Friday, October 01, 2010

Stone Tool Use on Flores Was Earlier Than Previously Thought

Mike Morwood and Adam Brumm, who have working on the island of Flores have discovered tools that are around one million years old. According to a story by Anna Salleh on ABC Science:
The tools came from an entirely new site in the Soa basin, to the east of Liang Bua cave, where the 18,000-year-old 'hobbit', Homo floresiensis was found. The tools, which could only have been made by early humans, were in the very bottom sediment layers of the site, just above the bedrock.
Back in 1994, I was shown a cast of a hominid that had been found in Indonesia, by the late Grover Kranz, in which he argued that the placement of some very primitive crests on the base of the skull placed it either in late Australopithecus or early Homo habilis.

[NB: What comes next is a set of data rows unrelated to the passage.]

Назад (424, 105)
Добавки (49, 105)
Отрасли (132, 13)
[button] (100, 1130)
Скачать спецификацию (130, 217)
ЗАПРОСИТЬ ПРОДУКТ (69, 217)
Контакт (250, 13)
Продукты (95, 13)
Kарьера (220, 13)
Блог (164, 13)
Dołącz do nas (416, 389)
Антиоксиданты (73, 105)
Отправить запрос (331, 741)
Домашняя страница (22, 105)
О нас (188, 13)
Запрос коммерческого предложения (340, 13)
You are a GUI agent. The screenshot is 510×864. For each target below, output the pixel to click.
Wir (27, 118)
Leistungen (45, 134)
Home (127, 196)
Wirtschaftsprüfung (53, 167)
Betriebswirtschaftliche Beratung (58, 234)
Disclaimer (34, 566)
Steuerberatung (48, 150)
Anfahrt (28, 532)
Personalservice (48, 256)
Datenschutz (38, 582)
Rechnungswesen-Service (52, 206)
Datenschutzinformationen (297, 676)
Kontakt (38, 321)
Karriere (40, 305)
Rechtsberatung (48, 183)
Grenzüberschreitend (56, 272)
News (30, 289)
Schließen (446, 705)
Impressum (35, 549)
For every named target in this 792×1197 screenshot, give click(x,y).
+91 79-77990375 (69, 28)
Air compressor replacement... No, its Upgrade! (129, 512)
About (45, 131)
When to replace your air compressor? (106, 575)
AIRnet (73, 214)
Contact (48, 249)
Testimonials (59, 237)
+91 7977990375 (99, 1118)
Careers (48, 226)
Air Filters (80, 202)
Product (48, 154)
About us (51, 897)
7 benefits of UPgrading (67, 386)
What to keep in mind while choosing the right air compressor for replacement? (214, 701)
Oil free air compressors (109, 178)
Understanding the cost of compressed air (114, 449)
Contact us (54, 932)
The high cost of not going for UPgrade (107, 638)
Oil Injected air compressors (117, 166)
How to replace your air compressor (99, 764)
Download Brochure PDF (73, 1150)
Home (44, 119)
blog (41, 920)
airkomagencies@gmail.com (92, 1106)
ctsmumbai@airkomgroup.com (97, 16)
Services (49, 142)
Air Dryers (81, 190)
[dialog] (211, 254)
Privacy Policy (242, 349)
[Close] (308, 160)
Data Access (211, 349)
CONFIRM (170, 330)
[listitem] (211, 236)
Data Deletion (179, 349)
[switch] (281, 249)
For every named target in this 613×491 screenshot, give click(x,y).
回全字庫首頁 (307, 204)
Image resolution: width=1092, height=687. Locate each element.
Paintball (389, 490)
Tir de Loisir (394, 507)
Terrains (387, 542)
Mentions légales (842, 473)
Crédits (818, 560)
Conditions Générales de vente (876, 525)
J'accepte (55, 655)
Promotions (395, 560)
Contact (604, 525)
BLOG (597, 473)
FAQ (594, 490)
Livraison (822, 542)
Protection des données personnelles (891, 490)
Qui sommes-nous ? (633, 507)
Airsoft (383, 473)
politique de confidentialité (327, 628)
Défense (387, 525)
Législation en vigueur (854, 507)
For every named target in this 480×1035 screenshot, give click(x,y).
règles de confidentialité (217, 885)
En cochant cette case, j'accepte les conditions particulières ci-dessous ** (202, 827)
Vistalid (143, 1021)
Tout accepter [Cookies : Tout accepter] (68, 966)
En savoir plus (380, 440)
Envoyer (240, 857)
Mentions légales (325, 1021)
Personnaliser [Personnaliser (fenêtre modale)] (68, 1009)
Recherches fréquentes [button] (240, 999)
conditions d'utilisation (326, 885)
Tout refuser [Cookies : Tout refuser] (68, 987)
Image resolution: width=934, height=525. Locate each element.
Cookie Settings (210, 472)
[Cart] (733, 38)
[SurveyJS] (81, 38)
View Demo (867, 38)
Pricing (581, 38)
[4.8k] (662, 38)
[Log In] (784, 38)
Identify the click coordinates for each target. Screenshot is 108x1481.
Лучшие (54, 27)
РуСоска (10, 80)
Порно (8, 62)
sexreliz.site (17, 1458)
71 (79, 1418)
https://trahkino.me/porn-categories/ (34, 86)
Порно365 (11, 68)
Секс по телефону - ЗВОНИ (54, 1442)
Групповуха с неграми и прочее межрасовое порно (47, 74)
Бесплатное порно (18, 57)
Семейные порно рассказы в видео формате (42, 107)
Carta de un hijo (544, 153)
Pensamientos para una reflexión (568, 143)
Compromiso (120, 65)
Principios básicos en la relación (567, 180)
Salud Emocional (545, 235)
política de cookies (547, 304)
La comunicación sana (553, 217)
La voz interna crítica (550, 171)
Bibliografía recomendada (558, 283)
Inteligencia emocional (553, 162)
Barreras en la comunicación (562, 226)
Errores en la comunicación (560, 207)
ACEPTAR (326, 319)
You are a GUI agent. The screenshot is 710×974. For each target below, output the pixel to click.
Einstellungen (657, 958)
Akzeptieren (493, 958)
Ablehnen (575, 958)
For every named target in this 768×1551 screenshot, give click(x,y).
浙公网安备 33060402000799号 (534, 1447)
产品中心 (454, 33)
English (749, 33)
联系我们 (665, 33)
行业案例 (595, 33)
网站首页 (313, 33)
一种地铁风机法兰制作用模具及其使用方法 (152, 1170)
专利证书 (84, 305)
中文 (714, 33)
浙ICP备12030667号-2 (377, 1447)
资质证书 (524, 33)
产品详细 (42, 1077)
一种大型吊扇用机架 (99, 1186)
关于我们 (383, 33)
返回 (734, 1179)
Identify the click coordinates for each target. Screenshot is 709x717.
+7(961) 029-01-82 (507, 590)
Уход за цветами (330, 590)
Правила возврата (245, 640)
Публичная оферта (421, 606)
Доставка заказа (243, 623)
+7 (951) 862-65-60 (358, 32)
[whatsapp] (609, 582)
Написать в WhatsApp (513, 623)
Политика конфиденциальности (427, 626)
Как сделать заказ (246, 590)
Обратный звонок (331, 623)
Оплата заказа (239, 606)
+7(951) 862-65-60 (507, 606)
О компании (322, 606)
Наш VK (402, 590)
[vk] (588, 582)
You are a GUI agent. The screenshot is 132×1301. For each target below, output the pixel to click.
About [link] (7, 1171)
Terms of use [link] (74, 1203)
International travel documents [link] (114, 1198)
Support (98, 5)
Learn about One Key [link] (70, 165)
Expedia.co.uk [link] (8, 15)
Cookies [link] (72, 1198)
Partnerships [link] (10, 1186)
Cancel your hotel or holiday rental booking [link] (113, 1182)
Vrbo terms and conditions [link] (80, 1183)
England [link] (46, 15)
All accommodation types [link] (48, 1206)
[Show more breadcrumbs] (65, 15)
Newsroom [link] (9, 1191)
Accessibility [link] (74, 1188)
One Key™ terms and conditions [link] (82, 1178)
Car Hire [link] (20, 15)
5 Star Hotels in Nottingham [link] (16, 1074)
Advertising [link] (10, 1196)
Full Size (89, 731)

This is similar to an argument that has been made by Don Tyler at the University of Idaho, who posits that there was a hominid form in Indonesia he dubs Meganthropus that was more primitive than the later Homo erectus forms. If it does turn out that the tools were made by a hominid form other than Homo erectus, it would add credence to these arguments. We do know that a very primitive form of Homo erectus/ergaster was knocking at the gates of Europe around 1.8 million years. It is not out of the question that such a form would made its way to Indonesia between 500 and 800 k years later.